Web3 tools powered by layer-1 blockchain Solana are driving tangible returns and delivering deep customer data insights, according to prominent mainstream brands and companies that attended Solana Breakpoint.
The four-day conference in Amsterdam attracted a wide variety of businesses and projects from Web2, Web3 and traditional backgrounds. A prominent takeaway was the adoption of Solana-based tools and services, innovating payments and loyalty programs.
Boba Guys, a growing United States-based bubble tea brand in the mold of Starbucks, unpacked how its pilot program for a new customer loyalty app delivered insightful data while seemingly incentivizing customers to return to its stores in San Francisco.
Related: Visa taps into Solana to widen USDC payment capability
The five-week program relied solely on in-store promotion to customers in the area. Six hundred users were onboarded, with 31% of orders being attributed to the loyalty program after the fact. Co-founders Bin Chen and Andrew Chau also reported that the app saw a 67% increase in monthly visits of loyalty program users and a 65% increase in spending.

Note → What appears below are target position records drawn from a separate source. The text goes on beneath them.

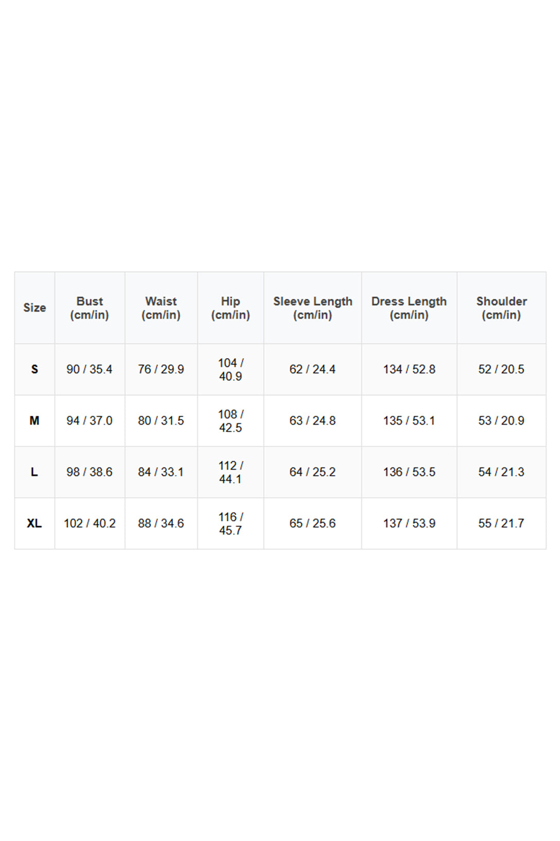This screenshot has width=560, height=841.
Task: Select the Shoulder (cm/in) header cell
Action: [x=501, y=308]
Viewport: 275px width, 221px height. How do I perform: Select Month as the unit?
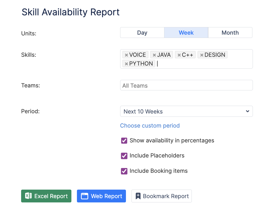230,33
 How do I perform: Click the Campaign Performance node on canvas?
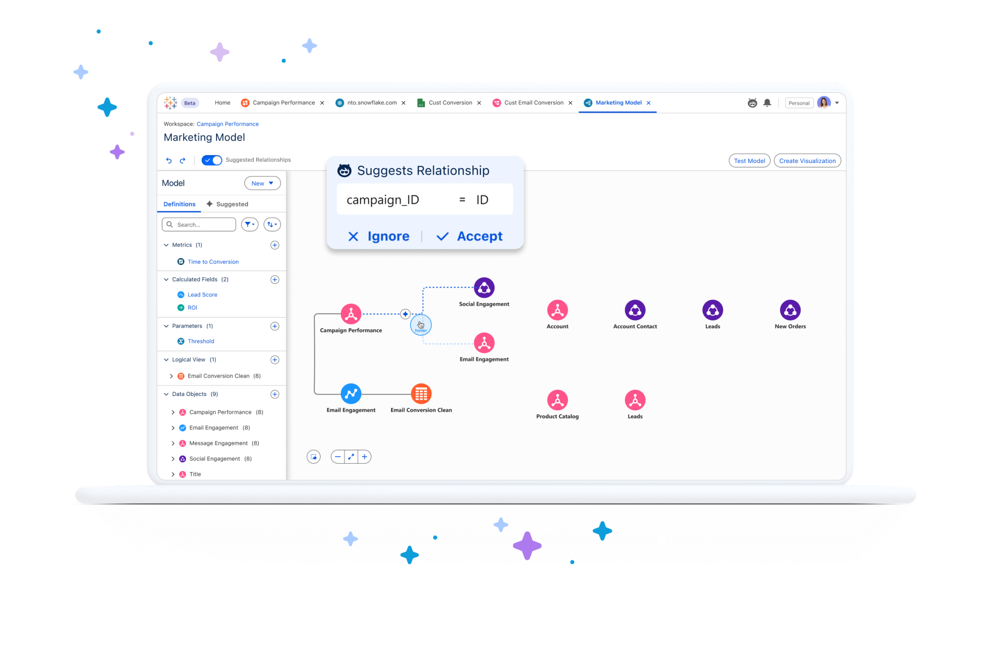point(351,313)
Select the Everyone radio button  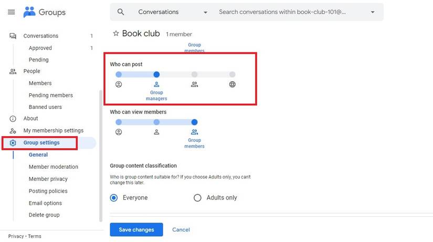click(114, 198)
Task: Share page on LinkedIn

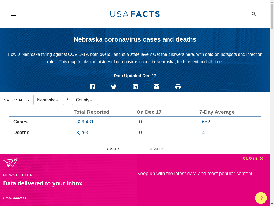Action: click(135, 87)
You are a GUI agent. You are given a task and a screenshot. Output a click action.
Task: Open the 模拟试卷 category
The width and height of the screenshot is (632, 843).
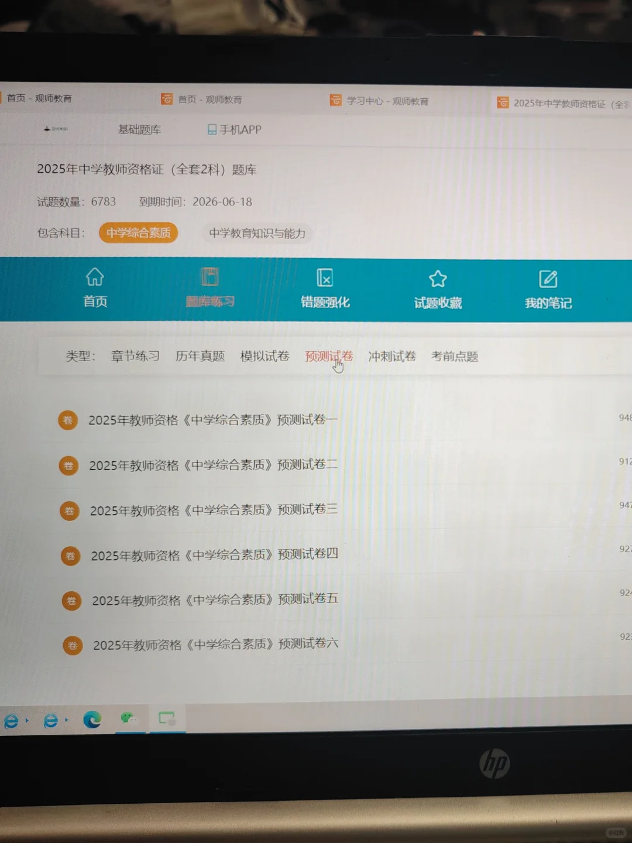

Solana Foundation’s head of commerce business development, Josh Fried, tells Cointelegraph that the development of the loyalty program provides a tangible use case for commercial clients looking for Web3, blockchain-based tools to build their businesses and customer base.
“The Boba Guys pilot initial data shows that we’re actually improving their business results. A real retailer with 25 locations got on stage and said this Solana-based program was bringing a return of investment of 800%,” Fried explained.
For every $1 that Boba Guys puts into the program, the company sees $9 in revenue in return. It’s a “legitimate business uplift,” Fried said, and the company is planning to roll out the app across its stores in San Francisco, New York and Los Angeles.
The recent integration of Solana Pay into e-commerce platform Shopify is another indicator that Web3-based payment tools are becoming a viable alternative for conventional businesses. Fried unpacked how merchants are beginning to provide meaningful feedback on adopting its payments rail.
The MadLab nonfungible token project noted a material uplift in sales from crypto native users who were holding crypto. “These users were holding USDC on Solana, waiting for the utility to use it to pay for something rather than just trading. The community used the integration to start buying merch,” Fried said.
Another anecdote came from an entrepreneur based in Denver, Colorado, who has turned to Shopify’s Solana Pay integration to drive sales of bespoke fragrances. The attraction to the payment solution is the ability of Web3 to help drive e-commerce sales:
“When you’re buying e-commerce, you can’t smell something. Right. He’s like, ‘for a storyteller, I need metaverses, I need Web3 technology that’s going to bring new layers to the sale.’”
While optimistic, Fried concedes that there is a significant amount of work to drive the adoption of Solana Pay and Web3 tools built on Solana. Having worked at Google for a decade on the development of Google Pay, he highlights that even the tech behemoth took years to see the adoption of its increasingly ubiquitous payment service.
“What helps is when somebody like Visa comes along and says, ‘Hey, we’re going to start doing interbank settlement on the Solana blockchain,‘” Fried explains. Major payment processors and rails will be crucial in driving Web3-based payment adoption.